If the government is going to buy the normal amount it might as well buy a few extra. The main problem is guessing whether 1 in 500 is correct in the first place. For instance if it was 1 in 496 then you'd now only have a 50% chance of having enough.

Average = Np = 40k.

SD = SQRT(N p q) = SQRT(20m / 500 * 499/500 ) = 199.7999. (Since q is nearly 1, this happens to be SQRT (Average) )

Number of SDs for 90% (i.e. 5% at either end) = 1.644854 ( https://en.wikipedia.org/wiki/Standard_deviation ).

So number (over average) needed is 328.642.

Hence number to ensure 95% = 40k + 328.642 = 40329.

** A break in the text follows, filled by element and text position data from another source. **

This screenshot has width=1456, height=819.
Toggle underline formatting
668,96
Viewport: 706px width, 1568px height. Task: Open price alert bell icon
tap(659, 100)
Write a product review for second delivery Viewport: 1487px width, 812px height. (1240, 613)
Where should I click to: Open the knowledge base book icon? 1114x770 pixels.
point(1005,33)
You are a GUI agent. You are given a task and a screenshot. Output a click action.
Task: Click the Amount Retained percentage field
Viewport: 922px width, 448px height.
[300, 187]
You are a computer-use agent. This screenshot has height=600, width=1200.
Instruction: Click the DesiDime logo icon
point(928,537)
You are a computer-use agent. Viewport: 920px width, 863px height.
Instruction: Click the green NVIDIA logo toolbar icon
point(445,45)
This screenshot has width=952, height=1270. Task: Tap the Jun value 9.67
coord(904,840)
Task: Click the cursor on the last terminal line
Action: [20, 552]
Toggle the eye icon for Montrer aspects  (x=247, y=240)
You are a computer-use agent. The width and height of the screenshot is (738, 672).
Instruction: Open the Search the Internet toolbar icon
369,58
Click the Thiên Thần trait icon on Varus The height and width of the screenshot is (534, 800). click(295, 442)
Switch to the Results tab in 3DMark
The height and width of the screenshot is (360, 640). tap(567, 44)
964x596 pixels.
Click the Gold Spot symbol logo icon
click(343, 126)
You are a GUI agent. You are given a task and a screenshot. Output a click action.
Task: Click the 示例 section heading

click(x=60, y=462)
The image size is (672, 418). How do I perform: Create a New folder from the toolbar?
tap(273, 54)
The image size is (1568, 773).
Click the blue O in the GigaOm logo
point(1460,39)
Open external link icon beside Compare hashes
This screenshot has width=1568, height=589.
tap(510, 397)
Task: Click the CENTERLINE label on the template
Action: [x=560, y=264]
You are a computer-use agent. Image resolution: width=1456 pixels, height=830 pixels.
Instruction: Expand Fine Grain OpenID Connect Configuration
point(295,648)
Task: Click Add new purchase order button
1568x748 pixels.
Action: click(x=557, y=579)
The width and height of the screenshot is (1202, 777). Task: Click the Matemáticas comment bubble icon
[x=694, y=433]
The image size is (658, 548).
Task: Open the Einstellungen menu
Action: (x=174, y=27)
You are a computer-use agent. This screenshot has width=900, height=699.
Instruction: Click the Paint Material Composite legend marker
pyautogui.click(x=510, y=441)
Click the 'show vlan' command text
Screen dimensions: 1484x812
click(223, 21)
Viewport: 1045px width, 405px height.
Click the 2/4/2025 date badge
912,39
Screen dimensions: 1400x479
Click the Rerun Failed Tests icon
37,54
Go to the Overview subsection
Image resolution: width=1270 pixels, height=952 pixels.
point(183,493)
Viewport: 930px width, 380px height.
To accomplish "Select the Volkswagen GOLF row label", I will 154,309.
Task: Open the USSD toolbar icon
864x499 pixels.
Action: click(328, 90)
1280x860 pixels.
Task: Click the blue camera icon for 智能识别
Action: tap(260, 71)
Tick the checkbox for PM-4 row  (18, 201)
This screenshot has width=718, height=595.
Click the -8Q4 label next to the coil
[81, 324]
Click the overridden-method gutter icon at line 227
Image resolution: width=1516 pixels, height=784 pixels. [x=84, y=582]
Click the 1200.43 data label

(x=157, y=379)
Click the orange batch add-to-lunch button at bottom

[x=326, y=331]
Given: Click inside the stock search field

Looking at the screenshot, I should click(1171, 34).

I think we have the same mean and variance, mean and variance calculated by me is 40000 and 200 [0.04472 * (20,000,000)^0.5]

(X - 40000)/200 >-1.645

X > 39671

The difference is I used Z > -1.645 instead of +1.645 ??? Which one is correct ? I am not sure.

Presumably, to be 95% confident, you find the value such that 90% of the values are within that many SDs on either side of the mean; 5% will be greater than the mean + that many SDs, so 95% are less than that value.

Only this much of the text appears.